予知能力?を持つ少年のお話_a0002405_235019.jpg ヒッチコックの代表作「北北西に進路を取れ」(1958)、何度も観ているとユニークなシーンにめぐり会えるものですね!

 物語の後半、ラシュモア山の休憩所シーン。ちょっと場所柄と不釣合いなスーツ姿のケイリー・グラント演じるロジャーの登場。(当時はこんなきっちりスーツ姿も観光スポットでは有りかと…)そこへ、三人の怪しい人物が…と言っても映画を観ている私達はそう思うのであって、観光客はいっこうにお構いなし!ロジャーとヴァンダム(ジェームズ・メイスン)がお茶をしながら会話をしていると、イヴ(エヴァ・マリー・セイント)が彼らの元に戻ってきてそこからはご存知の展開へ…。

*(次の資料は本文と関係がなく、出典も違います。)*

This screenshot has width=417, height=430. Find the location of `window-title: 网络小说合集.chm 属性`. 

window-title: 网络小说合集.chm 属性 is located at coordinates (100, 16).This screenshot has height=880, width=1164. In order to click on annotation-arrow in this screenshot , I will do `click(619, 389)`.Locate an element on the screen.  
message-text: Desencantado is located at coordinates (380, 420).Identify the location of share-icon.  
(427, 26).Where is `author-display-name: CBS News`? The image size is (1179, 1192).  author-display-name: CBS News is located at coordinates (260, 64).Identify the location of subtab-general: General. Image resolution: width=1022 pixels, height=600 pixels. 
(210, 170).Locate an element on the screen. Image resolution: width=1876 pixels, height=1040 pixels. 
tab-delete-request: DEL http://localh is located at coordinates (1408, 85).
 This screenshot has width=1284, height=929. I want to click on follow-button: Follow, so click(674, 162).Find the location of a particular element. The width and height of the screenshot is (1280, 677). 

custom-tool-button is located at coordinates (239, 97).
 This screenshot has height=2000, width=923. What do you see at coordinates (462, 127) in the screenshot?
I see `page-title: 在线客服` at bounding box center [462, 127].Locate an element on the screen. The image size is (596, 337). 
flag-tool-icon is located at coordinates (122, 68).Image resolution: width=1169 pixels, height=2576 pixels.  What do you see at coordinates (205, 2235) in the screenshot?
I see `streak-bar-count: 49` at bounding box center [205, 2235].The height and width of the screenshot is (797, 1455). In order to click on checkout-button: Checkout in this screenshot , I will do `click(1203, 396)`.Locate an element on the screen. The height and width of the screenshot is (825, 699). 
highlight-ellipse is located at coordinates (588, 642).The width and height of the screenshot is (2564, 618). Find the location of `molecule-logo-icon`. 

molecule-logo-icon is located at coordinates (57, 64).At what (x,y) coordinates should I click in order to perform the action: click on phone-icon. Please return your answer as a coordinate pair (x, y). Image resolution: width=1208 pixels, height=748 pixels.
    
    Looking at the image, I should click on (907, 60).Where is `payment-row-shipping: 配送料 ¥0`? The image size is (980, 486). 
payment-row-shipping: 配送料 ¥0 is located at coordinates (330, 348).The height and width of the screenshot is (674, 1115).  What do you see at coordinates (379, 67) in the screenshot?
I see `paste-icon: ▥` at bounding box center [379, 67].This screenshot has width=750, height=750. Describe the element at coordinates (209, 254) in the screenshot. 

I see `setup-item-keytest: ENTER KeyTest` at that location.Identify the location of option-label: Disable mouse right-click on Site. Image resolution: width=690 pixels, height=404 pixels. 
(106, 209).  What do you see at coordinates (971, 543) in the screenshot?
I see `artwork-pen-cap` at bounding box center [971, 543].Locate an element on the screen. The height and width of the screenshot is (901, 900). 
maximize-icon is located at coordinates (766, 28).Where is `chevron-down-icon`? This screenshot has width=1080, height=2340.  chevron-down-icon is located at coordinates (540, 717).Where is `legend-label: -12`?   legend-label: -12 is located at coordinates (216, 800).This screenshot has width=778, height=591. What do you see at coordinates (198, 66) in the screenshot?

 と、ここからのシーンで、彼らの右斜め後ろの背中を向けて座っている少年の行動が実に怪しいのです!イヴはこの後、空砲の拳銃(この時は皆実弾入りと思っています)をロジャーの体めがけて発砲しますが、この少年はすごい!!ブロンドの美女イヴがロジャーたちのテーブルに近づいてきただけで、鋭い勘♪が働いたのでしょう、背中越しに斜めの視線をキラリ!と送っています。そしていよいよ問題の銃がイヴのバッグから取り出されるやいなや、発砲前だというのにすかさず耳を手で覆ってしまうのです!
 
 ヒッチの作品でこういうエキストラを観かけるのは初めてだったので、面白くて面白くて、物語の先が読めてしまう行動はNGの対象にはならないのかしら?と思いましたね。(でも、初めて観る人はそんなエキストラの行動には目が行く訳がないですよね。失礼!)
 映画には思わぬところにNG場面があったりしますが、この作品の少年の行動は果たして物語の流れの自然な行動として観たほうが良いのかしら…とヒッチにお聞きしてみたい気分になるひとコマでした。

 ☆この当時は映画館で1度だけ観てもらう前提で映画って作られていると思うので、まさかお茶の間で好きな時に何度も鑑賞される時代が来るなんて、もしヒッチが知ったら映画の作り方も変わったでしょうね!